Svelte SaaS starter kit looks very interesting, I’ll be keeping an eye out


SvelteKit is awesome - I wished there were a nice Docusaurus alternative in it. I checked out KitDocs and Sveltepress but both seem like small personal projects that can at anytime stop being maintained.


I’m working on a Next.js based alternative to Docusaurus if you are ever interested in switching over to the dark side and want to build a Next app lol

In the past, I got tasked with an existing Next.js app to play nice with a Docusarus user guide they were building. I found that Docusaurus was very limiting in that environment, and I was forced to launch a separate Docusarus powered docs site under a different sub domain.

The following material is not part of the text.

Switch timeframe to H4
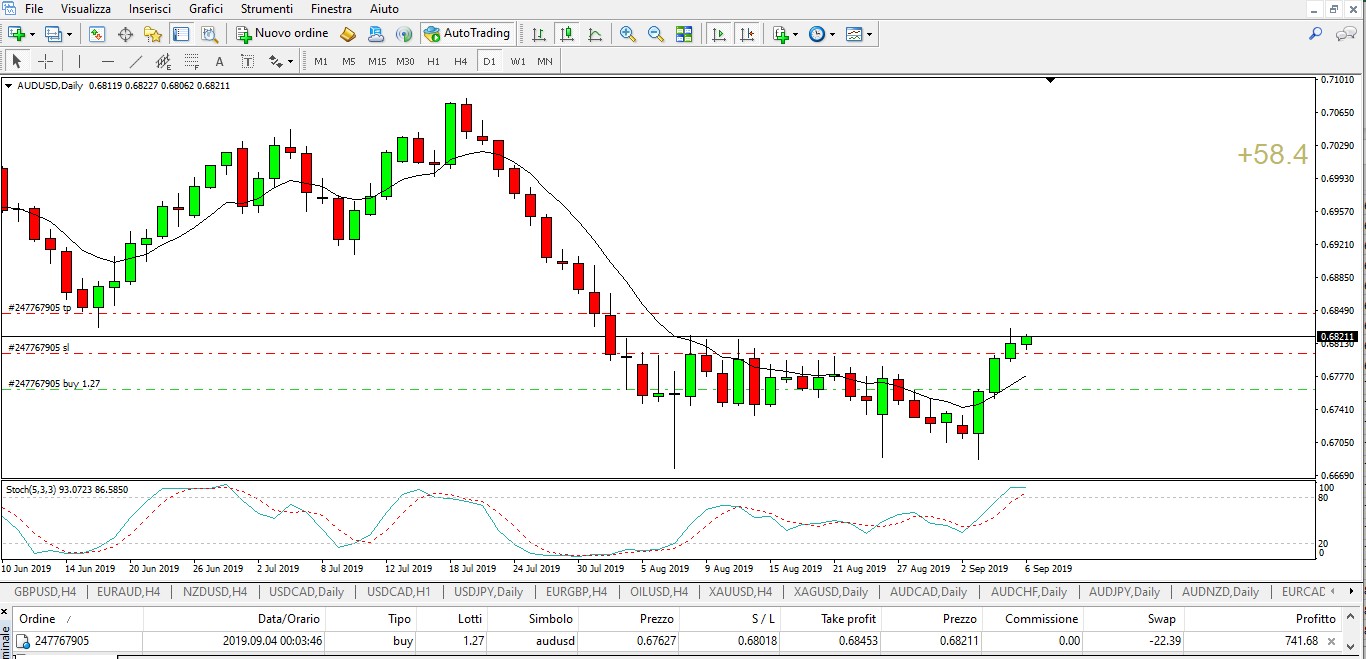Viewport: 1366px width, 659px height. [460, 61]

I’ve ported over the Docusaurus functionality into an open source Next.js project, complete with Markdown loading, Tailwind CSS, simple .env file configuration, and much more.

I fixed the Docusaurus problems that I mentioned above.

https://github.com/elegantframework/elegant-cli


For what it's worth there's a good library to load markdown with Svelte components mixed in. Here's how I'm loading it: https://github.com/jokull/blog/blob/master/src/lib/getPosts....



Why did you post this?


The post wasn't loading for me because my DNS was blocking it for it being newly-registered, so I decided to post the archive link in case someone else had the same issue.


Ah thanks! Was wondering if the site was down. Didn't know that DNS did that!


how does it compare with react?


Very different. Svelte has magic event bindings and compiles `.svelte` files. Their learning material is interactive and worth going through just to see some new ideas.


It certainly feels like that, but there’s actually a lot more magic happening under the hood with React.

You can open the compiled svelte output and follow through the entire code path for updates in a few minutes.